It was attended by students of STOU and Lomonosov Moscow State University studying Serbian language and culture, STOU 1st-year Master’s students studying Religious Education in Russia and Abroad, as well as the lecturers Elena Arkadievna Osipova (Associate Professor, Department of Slavic Philology), Elena Osipova (Associate Professor, Department of Russian and Serbian Studies), Elena Osipova (Associate Professor of Slavic Philology at STOU), and Ekaterina Yakushkina (Associate Professor of Slavic Philology at Moscow State University), a specialist in Slavic lexicology and ethnolinguistics.
The meeting was attended by guests from Serbia and Montenegro: Biljana Pumpalović, General Director of the company Globecast Moskva, which traces its ancestry to the Serbian region of Kosovo and Metohija; Stefan Milosević, Lecturer at the Faculty of Philology of Belgrade University; Mila Cerović a postgraduate student at MGIMO/Moscow State Institute of International Relations from Montenegro; and Dejana Malović, a master’s student at the Faculty of Philology of Belgrade University.
The meeting began with the story of Kira Eremina, a 1st-year Master’s student at the Faculty of History and Philology, about the history of Moscow Eparchy House from the moment of its inception to the present.
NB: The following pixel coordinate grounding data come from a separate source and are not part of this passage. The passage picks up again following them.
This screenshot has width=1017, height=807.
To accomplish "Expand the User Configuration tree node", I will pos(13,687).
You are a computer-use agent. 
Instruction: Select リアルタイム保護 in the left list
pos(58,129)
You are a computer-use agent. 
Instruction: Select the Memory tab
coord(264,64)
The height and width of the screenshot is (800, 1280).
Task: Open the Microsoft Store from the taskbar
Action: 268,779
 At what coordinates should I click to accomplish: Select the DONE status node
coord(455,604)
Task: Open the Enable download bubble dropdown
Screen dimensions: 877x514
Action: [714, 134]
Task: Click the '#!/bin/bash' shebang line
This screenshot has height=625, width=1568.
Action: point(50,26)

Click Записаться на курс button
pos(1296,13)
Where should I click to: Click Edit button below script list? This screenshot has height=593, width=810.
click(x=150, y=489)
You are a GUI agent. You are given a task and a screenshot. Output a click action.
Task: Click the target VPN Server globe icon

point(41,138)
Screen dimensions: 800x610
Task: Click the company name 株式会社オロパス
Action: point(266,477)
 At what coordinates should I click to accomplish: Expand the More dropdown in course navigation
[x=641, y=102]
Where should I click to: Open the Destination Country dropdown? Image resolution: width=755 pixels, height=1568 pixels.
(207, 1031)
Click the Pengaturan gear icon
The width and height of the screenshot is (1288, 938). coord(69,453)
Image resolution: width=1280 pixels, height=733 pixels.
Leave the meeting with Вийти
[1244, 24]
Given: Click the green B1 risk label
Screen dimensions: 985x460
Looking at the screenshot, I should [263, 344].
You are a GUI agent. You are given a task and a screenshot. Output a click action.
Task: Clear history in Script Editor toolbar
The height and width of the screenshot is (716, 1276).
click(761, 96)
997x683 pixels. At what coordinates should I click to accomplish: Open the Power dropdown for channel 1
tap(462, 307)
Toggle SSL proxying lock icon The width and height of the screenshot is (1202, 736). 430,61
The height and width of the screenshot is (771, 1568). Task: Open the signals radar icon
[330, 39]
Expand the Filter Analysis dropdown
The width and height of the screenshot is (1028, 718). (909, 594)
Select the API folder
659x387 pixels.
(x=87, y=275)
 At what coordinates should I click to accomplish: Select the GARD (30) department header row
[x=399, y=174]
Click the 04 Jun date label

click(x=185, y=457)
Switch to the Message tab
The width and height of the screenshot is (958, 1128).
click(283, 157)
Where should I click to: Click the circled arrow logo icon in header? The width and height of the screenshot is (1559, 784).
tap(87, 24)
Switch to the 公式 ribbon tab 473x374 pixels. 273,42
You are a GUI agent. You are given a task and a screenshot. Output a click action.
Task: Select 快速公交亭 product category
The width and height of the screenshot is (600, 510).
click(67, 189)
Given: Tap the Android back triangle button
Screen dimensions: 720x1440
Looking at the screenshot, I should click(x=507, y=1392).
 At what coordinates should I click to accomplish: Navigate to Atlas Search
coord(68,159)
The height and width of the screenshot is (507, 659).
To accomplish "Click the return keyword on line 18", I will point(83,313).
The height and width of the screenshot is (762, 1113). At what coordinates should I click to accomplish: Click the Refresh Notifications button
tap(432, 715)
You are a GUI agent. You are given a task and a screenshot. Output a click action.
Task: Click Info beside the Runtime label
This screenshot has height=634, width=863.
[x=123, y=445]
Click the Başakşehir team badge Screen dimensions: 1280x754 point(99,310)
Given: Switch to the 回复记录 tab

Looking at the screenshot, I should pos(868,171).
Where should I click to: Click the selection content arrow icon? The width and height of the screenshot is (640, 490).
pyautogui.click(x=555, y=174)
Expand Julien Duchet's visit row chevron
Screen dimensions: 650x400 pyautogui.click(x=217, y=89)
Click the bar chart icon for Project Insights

Master’s students Maria Tishkina and Anastasia Medeksha prepared reports on the problems of personal upbringing and modern education based on the works of famous Serbian spiritual authors Archimandrite Justin (Popović) and Bishop Nikolai (Velimirović). Each presentation aroused great interest among those present and a lively discussion in Russian and Serbian.
The participants of the meeting shared their impressions.
Anastasia Medeksha, a 1st-year Master’s student at the Faculty of History and Philology at STOU: “St Nikolai of Serbia, St Justin (Popović): these are our contemporaries who clearly saw the beginning of those destructive processes for society of which we are reaping the fruits now. With love and pain, they instructed us in their writings, relying at the same time on a heritage that is understandable for Russians (albeit, in today’s world, not for everyone). For example, St Justin was a Serbian church writer and researcher who deeply studied the personality of Fedor Dostoevsky and his work. He even called Dostoevsky a ‘fifth Evangelist.’ And St. Nikolai of Serbia’s books War and the Bible and The Serbian People as the Servant of God helped me prepare a sharp and relevant report on the state of today’s young people, backing up the saint’s opinion with statistics and facts.”
Maria Tishkina, a 1st-year Master’s student at STOU’s Faculty of History and Philology: “The reports on the spiritual heritage of Archimandrite Justin (Popović) and Christian nationalism, about which many Serbian authors write, sounded acute. All participants at the meeting exchanged opinions and asked questions, and expressed their desire to continue the tradition of holding such evenings. After all, this is already the second intercultural meeting. The first one took place at the Russian State University of the Humanities, the second one here at Likhov Lane, and the next one will be at Moscow State University. We are looking forward to the announcement of the evening and the invitation.”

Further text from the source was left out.